SUPPLIED PASSAGE Block Start

A method based on the selective isolation of peptides originated by the cleavage at the C-terminal end of the arginine residues and do not possess lysine inside their sequences (péptidos RRnK), is described. The method is based on the blocking of amino groups of the LEP peptides and the separation of the RRnK peptides and the modified peptides by using a chromatography column or a chemical reaction of the modified peptides with a solid support. The method simplifies the complex mixtures of peptides by isolating selectively an average of 4 peptides/protein and it guarantees a coverage of 88% of the proteomes, its specificity and selectivity are very high (>95%), it is compatible with different types of isotopic labeling ( 13 C, 18 O or 15 N) and it is useful for the determination of the differential expression of proteins without the necessity of using the two-dimensional electrophoresis.

SUPPLIED PASSAGE Block End
SOURCE DATA Block Start

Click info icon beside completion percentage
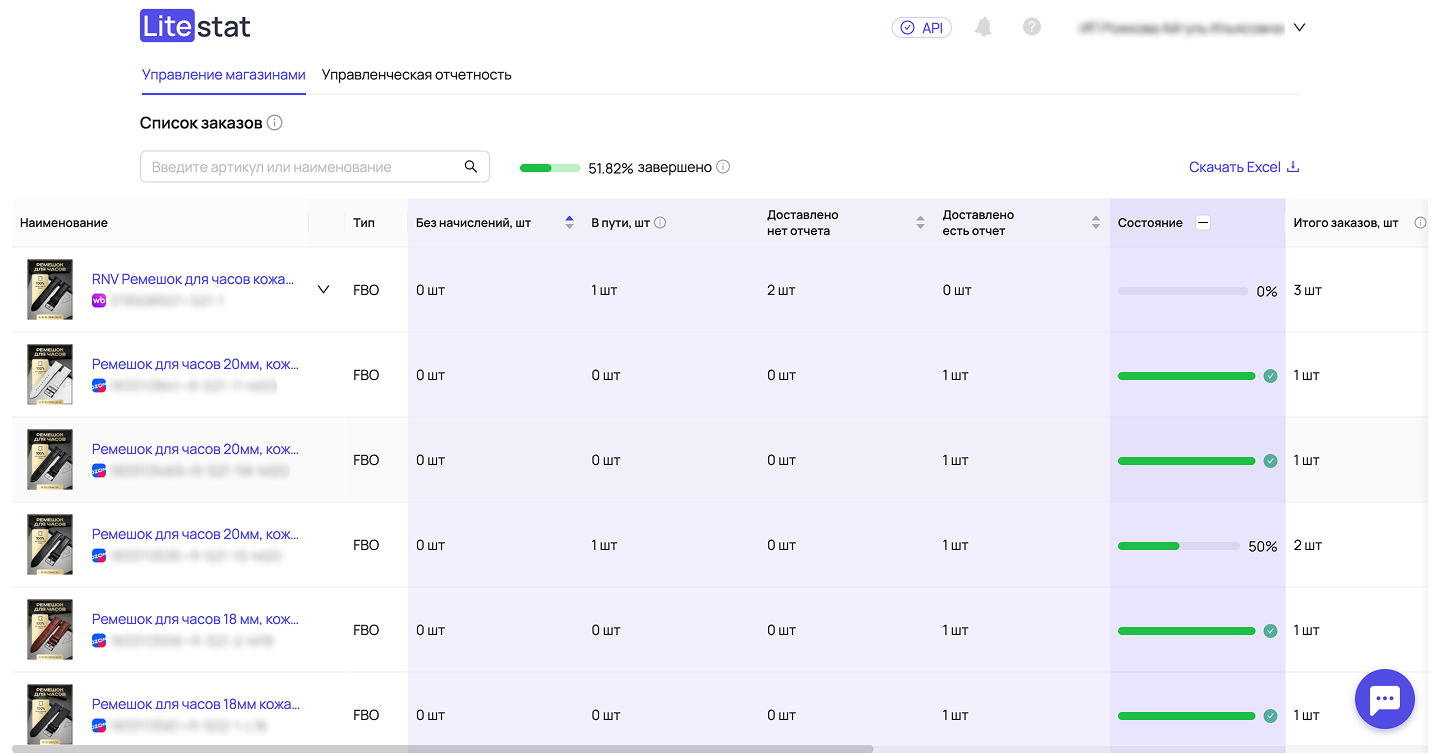 [723, 167]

SOURCE DATA Block End

_PROBLEM DESCRIPTION_
In the peptide-isolation text above, what percentage of proteome coverage does the method guarantee?

_ANSWER AREA_
88%